Common as well as unique methylation-sensitive DNA regulatory elements in three mammalian SLC9C1 genes

The SLC9C1 gene (which encodes the NHE10 protein) is essential for male fertility in both mice and humans, however the epigenetic mechanisms regulating its testis/sperm-specific gene expression have yet to be studied. Here we identify and characterize DNA regulatory elements of the SLC9C1 gene across three mammalian species: mouse, rat, and human. First, in silico analysis of these mammalian SLC9C1 genes identified a CpG island located upstream of the transcription start site in the same relative position in all three genes.

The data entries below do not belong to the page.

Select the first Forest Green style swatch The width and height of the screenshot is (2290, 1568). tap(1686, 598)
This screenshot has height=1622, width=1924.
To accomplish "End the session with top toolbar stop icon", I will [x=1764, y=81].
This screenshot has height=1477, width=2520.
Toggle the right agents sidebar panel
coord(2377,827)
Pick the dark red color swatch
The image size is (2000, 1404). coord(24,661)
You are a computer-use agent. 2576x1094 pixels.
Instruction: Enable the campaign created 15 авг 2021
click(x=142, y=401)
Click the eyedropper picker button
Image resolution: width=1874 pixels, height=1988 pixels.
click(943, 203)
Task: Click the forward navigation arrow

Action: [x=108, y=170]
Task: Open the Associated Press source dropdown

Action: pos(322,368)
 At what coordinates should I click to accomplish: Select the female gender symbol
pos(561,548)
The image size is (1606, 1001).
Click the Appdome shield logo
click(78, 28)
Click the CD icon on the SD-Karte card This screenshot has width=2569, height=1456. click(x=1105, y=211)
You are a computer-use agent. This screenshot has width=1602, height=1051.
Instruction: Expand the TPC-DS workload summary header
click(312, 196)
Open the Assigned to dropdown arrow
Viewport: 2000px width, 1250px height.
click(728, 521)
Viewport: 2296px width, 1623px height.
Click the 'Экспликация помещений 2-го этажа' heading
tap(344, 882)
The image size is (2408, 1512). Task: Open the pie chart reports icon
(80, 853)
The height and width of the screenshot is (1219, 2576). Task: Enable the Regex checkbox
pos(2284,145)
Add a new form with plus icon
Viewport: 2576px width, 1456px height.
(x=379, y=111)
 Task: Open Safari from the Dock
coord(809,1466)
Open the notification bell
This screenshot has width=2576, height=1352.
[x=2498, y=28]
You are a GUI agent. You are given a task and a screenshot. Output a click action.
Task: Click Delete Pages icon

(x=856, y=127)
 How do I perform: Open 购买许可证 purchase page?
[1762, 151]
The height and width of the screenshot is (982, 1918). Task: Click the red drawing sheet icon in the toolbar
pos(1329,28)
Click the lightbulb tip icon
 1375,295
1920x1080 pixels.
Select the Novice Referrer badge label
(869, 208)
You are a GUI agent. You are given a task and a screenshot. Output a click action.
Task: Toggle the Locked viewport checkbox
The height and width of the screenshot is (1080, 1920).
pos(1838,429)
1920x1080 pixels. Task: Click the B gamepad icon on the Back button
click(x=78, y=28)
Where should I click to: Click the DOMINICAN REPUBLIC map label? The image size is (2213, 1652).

Further analysis reveals that this CpG island behaves differently, with respect to gene regulatory activity, in the mouse SLC9C1 gene than it does in the rat and human SLC9C1 gene. The mouse SLC9C1 CpG island displays strong promoter activity by itself and seems to have a stronger gene regulatory effect than either the rat or human SLC9C1 CpG islands. While the function of the upstream SLC9C1 CpG island may be divergent across the three studied species, it appears that the promoters of these three mammalian SLC9C1 genes share similar DNA methylation-sensitive regulatory mechanisms. All three SLC9C1 promoter regions are differentially methylated in lung and testis, being more hypermethylated in lung relative to the testis, and DNA sequence alignments provide strong evidence of primary sequence conservation. Luciferase assays reveal that in vitro methylation of constructs containing different elements of the three SLC9C1 genes largely exhibit methylation-sensitive promoter activity (reduced promoter activity when methylated) in both HEK 293 and GC-1spg cells. In total, our data suggest that the DNA methylation-sensitive elements of the mouse, rat, and human SLC9C1 promoters are largely conserved, while the upstream SLC9C1 CpG island common to all three species seems to perform a different function in mouse than it does in rat and human. This work provides evidence that while homologous genes can all be regulated by DNA methylation-dependent epigenetic mechanisms, the location of the specific cis-regulatory elements responsible for this regulation can differ across species.